**Instructions to follow:** Output the lines below, starting at the line that contains "Screen dimensions: 767x727" and ending at the line that contains "coord(487,76)", as a Markdown table with an Index column and a Content column. Skip blank lines and leave the pictures out.

** start Data for the task **

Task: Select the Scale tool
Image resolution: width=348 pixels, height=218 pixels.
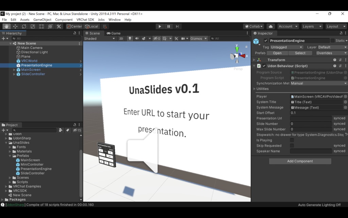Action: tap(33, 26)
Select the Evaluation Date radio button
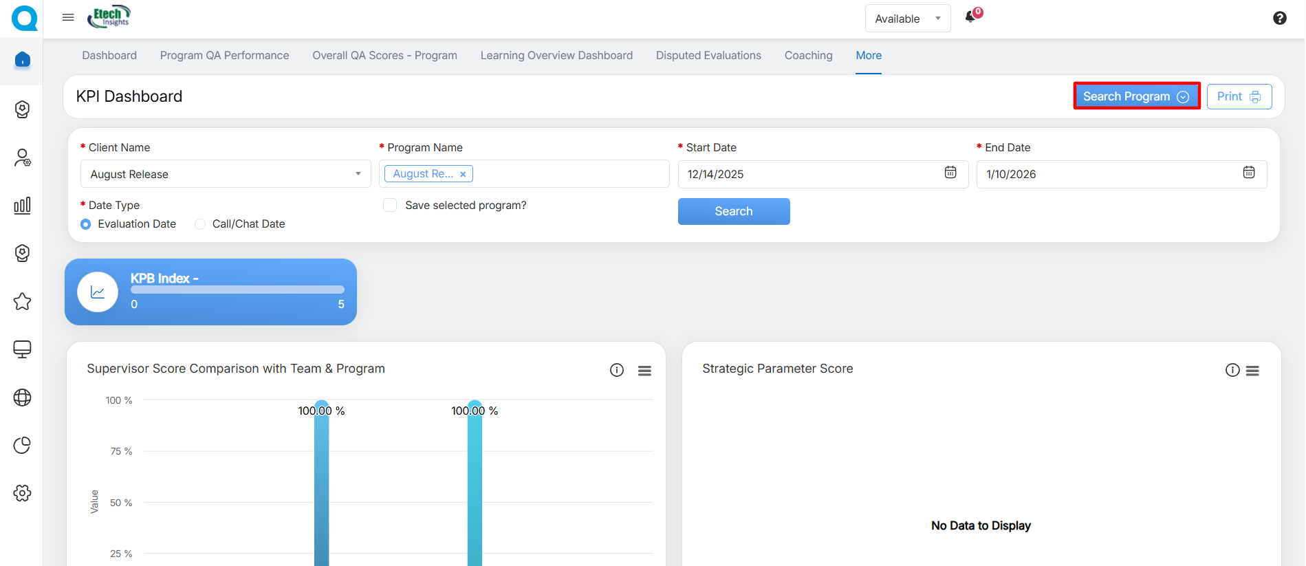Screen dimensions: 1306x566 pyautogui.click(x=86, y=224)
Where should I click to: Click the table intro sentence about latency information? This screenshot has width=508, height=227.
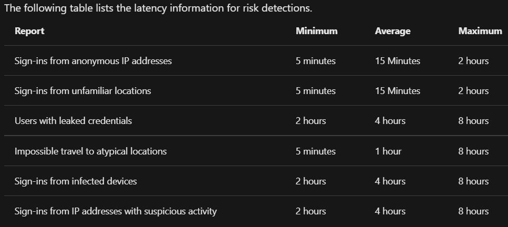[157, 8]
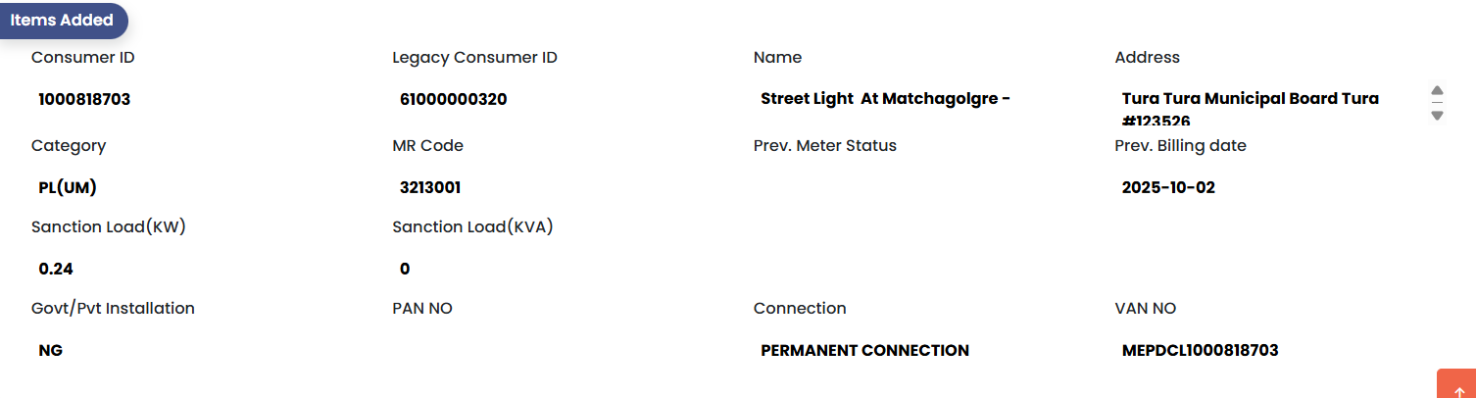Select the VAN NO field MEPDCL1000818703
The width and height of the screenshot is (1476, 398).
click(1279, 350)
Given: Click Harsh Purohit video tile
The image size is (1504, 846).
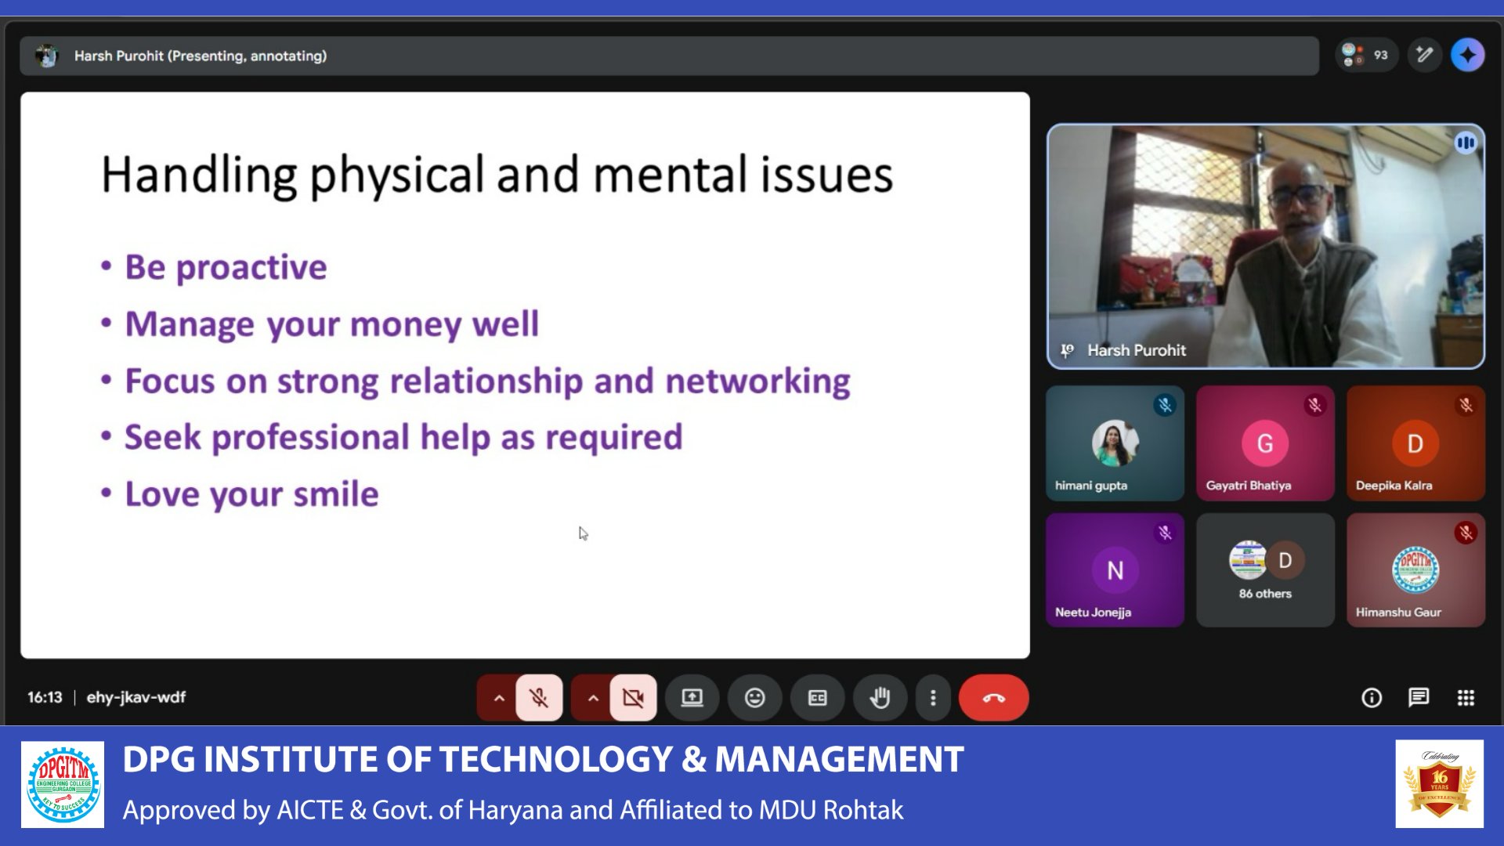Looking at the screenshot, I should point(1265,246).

** end Data for the task **
** start Data for the task **

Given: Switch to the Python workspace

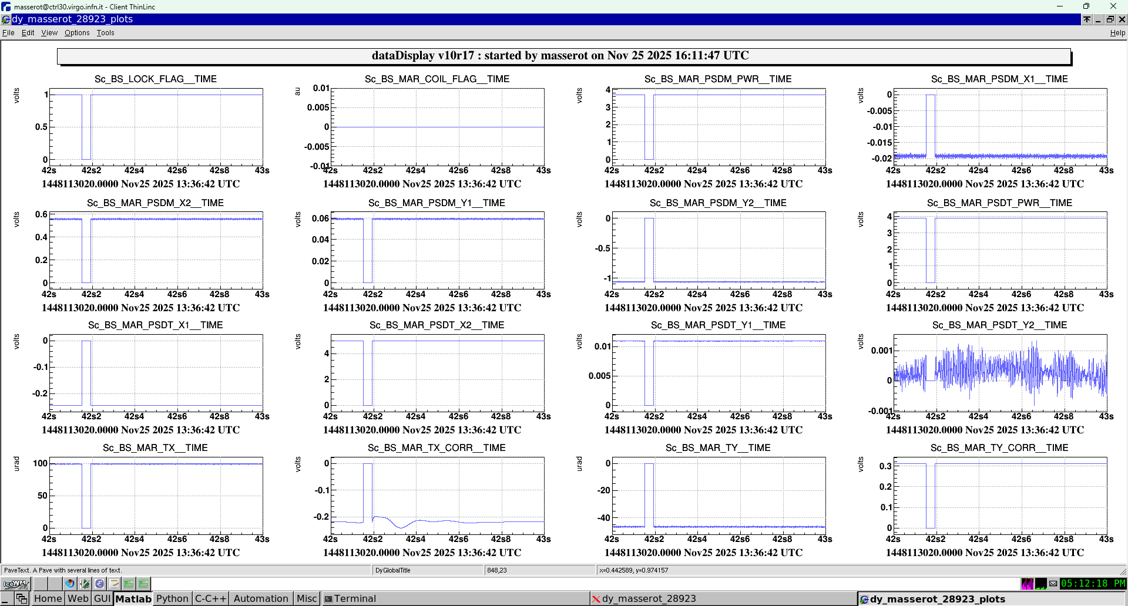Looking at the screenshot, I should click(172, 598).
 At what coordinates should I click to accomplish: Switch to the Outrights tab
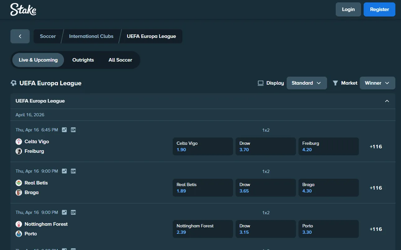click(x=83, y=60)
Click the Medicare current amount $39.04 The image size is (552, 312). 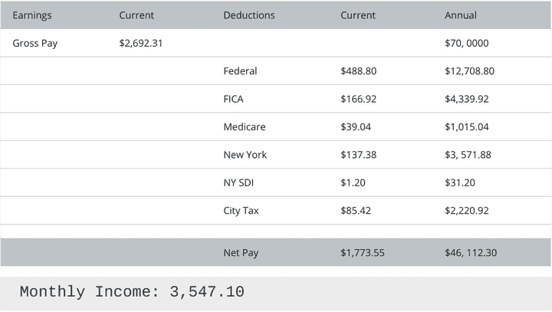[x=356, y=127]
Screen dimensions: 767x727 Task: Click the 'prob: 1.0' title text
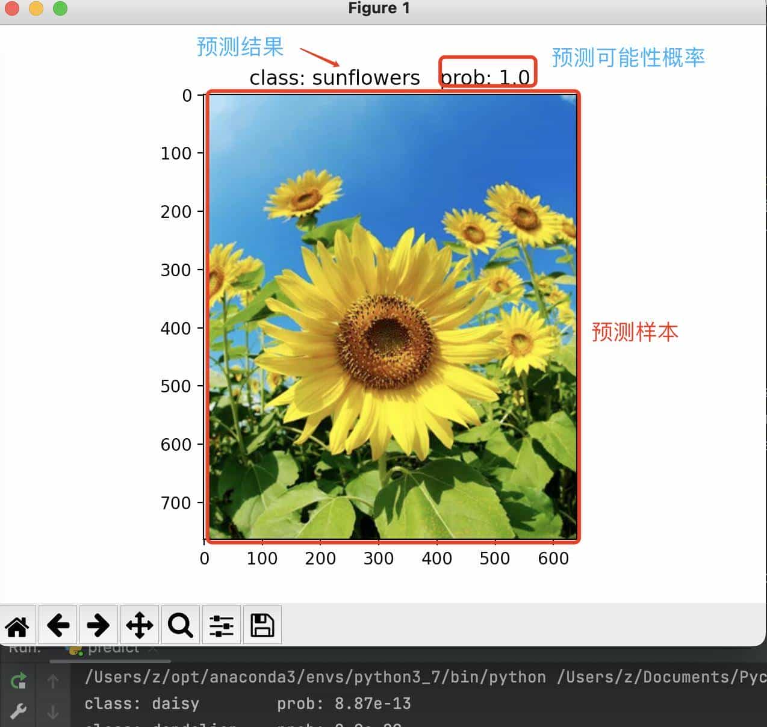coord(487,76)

** end Data for the task **
** start Data for the task **

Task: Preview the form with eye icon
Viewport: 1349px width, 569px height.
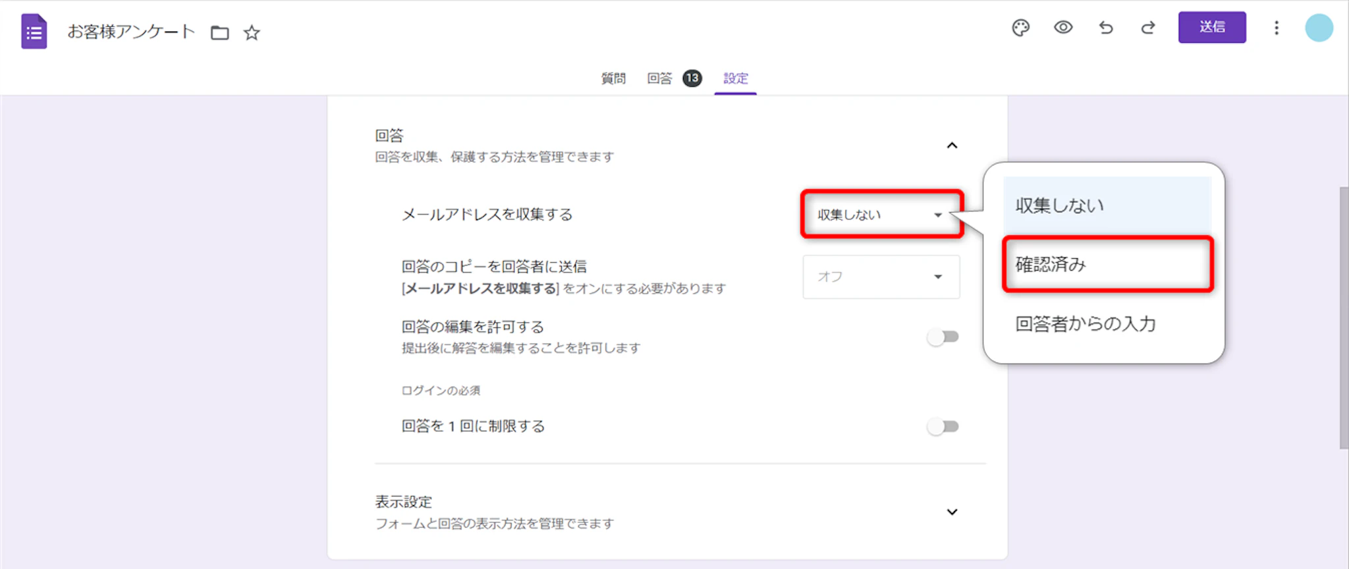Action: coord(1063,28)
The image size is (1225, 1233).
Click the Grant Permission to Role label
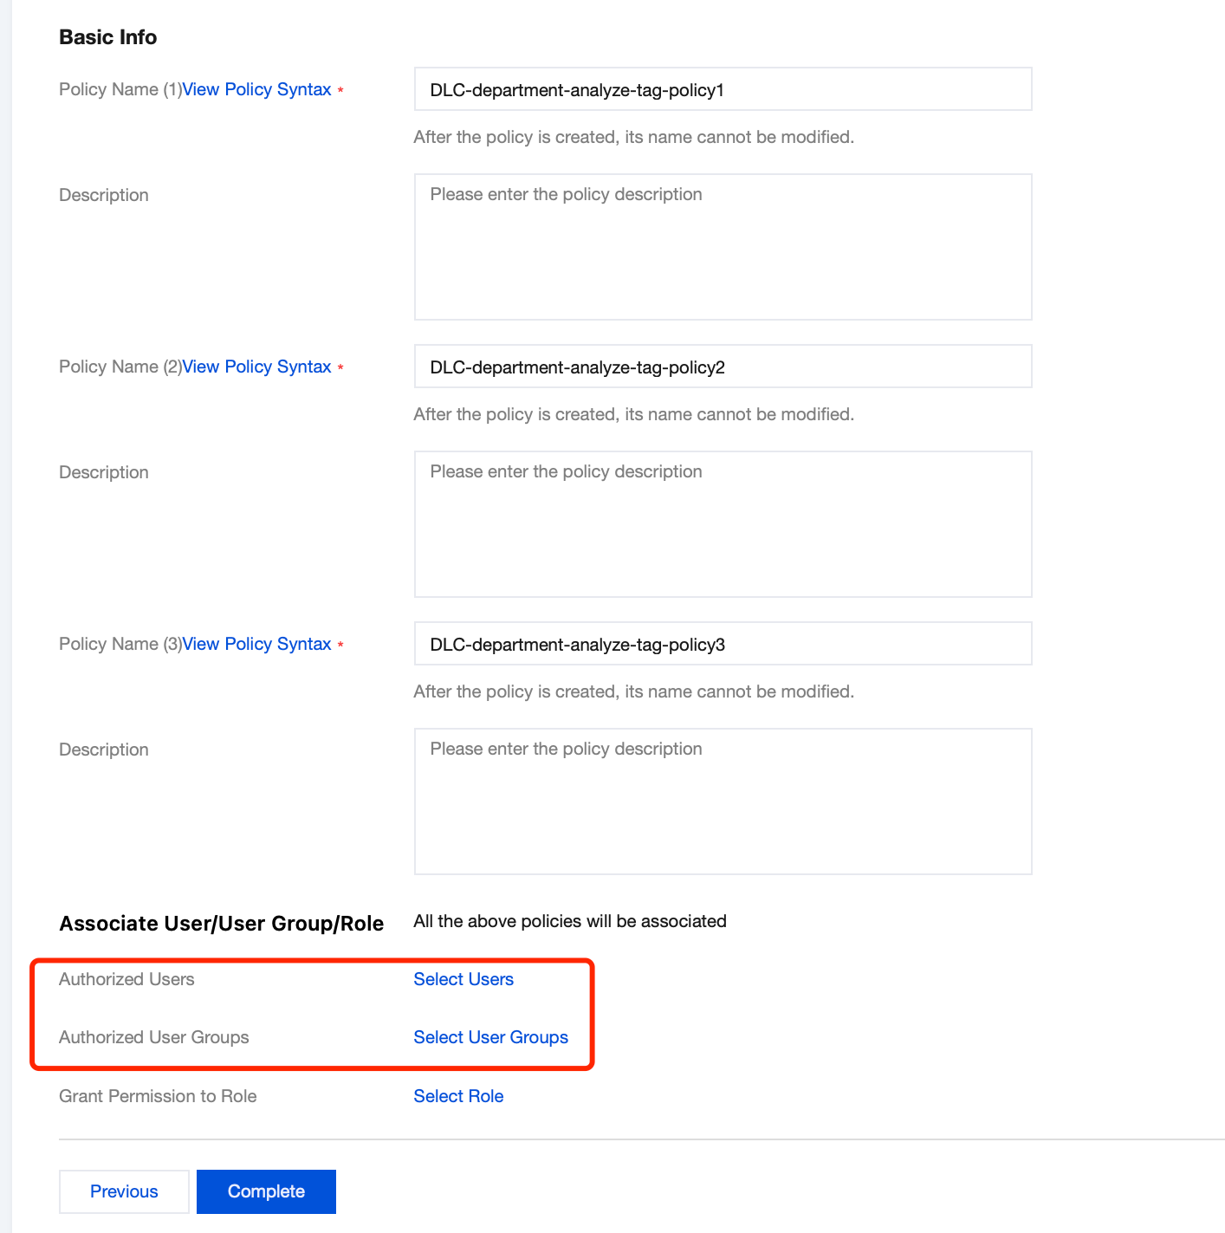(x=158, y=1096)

** end Data for the task **

**Response:**
| Index | Content |
|---|---|
| 1 | Screen dimensions: 767x727 Task: Click the 'prob: 1.0' title text |
| 2 | coord(487,76) |